Lo stress post trauma ha bisogno di essere curato perché è importante quanto la cura delle necessità fisiche basilari.

Gli sforzi della Chiesa Mormone

rifugiati in Italia

Foto: Anita Herway

L’Anziano De Feo, un’autorità generale della Chiesa di Gesù Cristo dei Santi degli Ultimi Giorni, ha dichiarato quanto segue: “Siamo in prima linea nell’essere discepoli del nostro Signore Gesù Cristo… da molto tempo facciamo questo realizzando molti progetti ancor prima che nascesse un palo a Roma.

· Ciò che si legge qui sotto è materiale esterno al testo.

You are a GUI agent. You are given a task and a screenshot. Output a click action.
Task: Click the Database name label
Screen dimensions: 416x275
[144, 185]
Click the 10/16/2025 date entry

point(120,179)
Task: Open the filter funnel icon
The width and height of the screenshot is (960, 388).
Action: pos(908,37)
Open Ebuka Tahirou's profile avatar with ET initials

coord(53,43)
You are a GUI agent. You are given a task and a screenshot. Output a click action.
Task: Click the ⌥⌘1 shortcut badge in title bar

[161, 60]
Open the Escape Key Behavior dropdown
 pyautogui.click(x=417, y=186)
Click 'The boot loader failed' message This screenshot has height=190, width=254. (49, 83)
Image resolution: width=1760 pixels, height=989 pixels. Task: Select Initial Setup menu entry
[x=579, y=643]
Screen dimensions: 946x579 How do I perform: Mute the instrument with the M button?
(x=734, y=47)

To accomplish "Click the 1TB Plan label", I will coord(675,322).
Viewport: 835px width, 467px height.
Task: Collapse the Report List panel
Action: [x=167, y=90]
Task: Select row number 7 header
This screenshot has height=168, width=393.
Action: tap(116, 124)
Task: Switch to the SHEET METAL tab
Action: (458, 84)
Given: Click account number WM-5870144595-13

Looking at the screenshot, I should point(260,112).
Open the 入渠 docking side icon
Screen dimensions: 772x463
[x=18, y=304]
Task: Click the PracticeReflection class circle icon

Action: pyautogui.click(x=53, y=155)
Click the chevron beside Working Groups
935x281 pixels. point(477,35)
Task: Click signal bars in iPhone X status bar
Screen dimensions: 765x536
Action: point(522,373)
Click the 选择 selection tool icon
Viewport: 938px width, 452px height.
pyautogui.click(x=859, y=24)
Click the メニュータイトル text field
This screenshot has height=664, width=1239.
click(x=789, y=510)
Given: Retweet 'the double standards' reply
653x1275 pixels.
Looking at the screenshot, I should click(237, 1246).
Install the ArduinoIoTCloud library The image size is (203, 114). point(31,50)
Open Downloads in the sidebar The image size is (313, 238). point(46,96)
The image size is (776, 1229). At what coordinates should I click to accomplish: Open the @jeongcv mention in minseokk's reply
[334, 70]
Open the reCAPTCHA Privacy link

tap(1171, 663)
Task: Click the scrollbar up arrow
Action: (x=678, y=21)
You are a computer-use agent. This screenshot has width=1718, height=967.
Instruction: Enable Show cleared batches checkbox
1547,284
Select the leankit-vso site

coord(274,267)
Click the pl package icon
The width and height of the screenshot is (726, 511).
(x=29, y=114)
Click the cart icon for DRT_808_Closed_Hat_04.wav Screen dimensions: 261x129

Stiamo creando, con alcune enti locali, dei centri per l’autosufficienza per aiutare i rifugiati ad ottenere un’istruzione ed a trovare lavoro”, ha spiegato l’Anziano De Feo.

L’Anziano Dini Ciacci afferma che la chiesa si appoggia e collabora con le associazioni chiave di aiuti umanitari e che i membri non fanno questo lavoro da soli.

L’organizzazione della chiesa si sta infatti occupando di stabilire delle relazioni di cooperazione con il governo italiano, per offrire ai rifugiati un’assistenza immediata al loro arrivo.

I progetti umanitari sono delle opportunità per avvicinare e unire i popoli di culture, religioni e politiche diverse, creando così un’armonia fra le diversità.

L’amore e il servizio sviluppano quegli attributi cristiani che vanno al di là delle barriere sociali, in un mondo sempre più in lotta, ma pieno di opportunità, c’è bisogno di stendere le mani a chi ha rischiato la propria vita e la rischia ogni giorno, aggrappandosi a quella fievole luce di speranza per uno spiraglio di libertà e di pace.

L’anziano Herway, pensa al giovane uomo somalo che ha incontrato insieme a sua moglie e dice: “Gli obiettivi di questo giovane sono semplici e realizzabili, la felicità è a sua disposizione.

Essere in grado di aiutare queste persone in qualche modo e promuovere la buona volontà della Chiesa verso questa causa, ha reso tutti i sacrifici che abbiamo fatto per venire in missione, un’esperienza meritevole, degna di essere vissuta”.